If i had a 3D arrow model pointing upwards (0, 1, 0) and i set this:
D3DXMATRIX world, rot;
D3DXMatrixIdentity(&world);
D3DXMatrixRotationAxis(&rot, &D3DXVECTOR3(1.0f, 0.0f, 0.0f), 0.3f);
world = rot * world;
...
Make a vector pointing (0, 1, 0), i.e. the same direction as your arrow model, and rotate it in the same way. The rotated vector will give you the direction of the arrow model after rotation...
Putting it a different way, choose two vertices on your original arrow model, a vertex on the "bottom" of the arrow and a vertex of the "top" (the pointy end) of the arrow. These two points define a vector, which points in the arrow's direction. Once your model is rotated, find those two same vertices, they define another vector, which still represents the arrow's direction (obviously). The conclusion trivially follows...

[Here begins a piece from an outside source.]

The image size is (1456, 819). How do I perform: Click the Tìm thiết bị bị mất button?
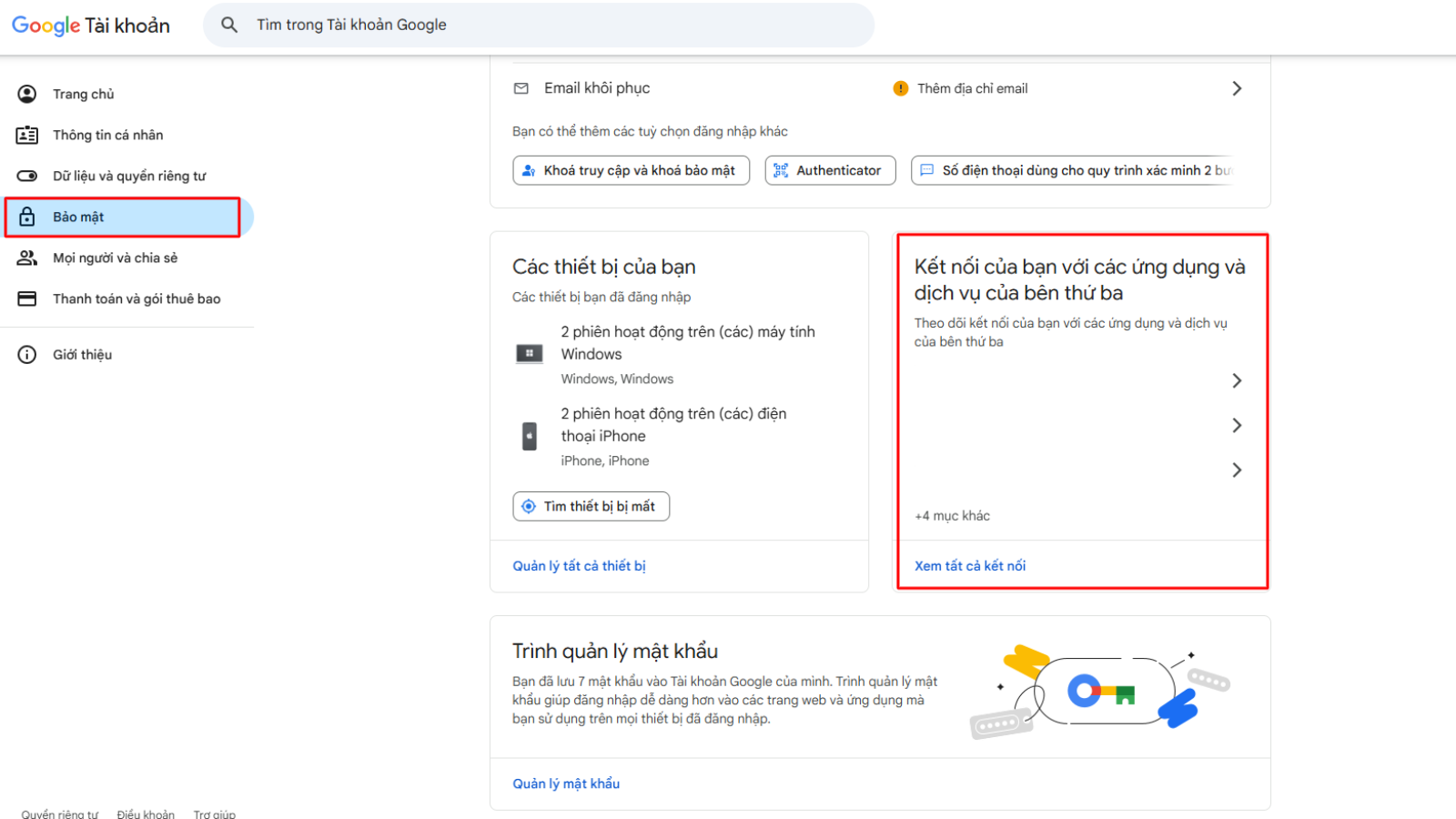tap(591, 506)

“If I understand the standard right it is legal and safe to do this but the resulting value could be anything.”
Or, since you already know that your model was pointing along one of the coordinate system axes, you could just read out the second column of the world matrix. (Transformation) matrices aren't magic, they are just four vectors: right, up, forward, position. (depending on your handedness and as what you define your x,y,z axes).
Read the values from your world matrix before applying the rotation, just to be sure you are looking at the correct column. My point is that after setting it to identity, the second column must be (0,1,0,0). I see no reason why applying the same transformation to the same vectors should return different results just because one is transforming the whole matrix and the other a standalone vector.
Though I notice you are transforming orgDir by rot instead of the world matrix. How would that help if your world matrix has already acumulated several rotations? I can't imagine you want to keep track of (and update) a ton of vectors every time you apply a rotation to the world matrix.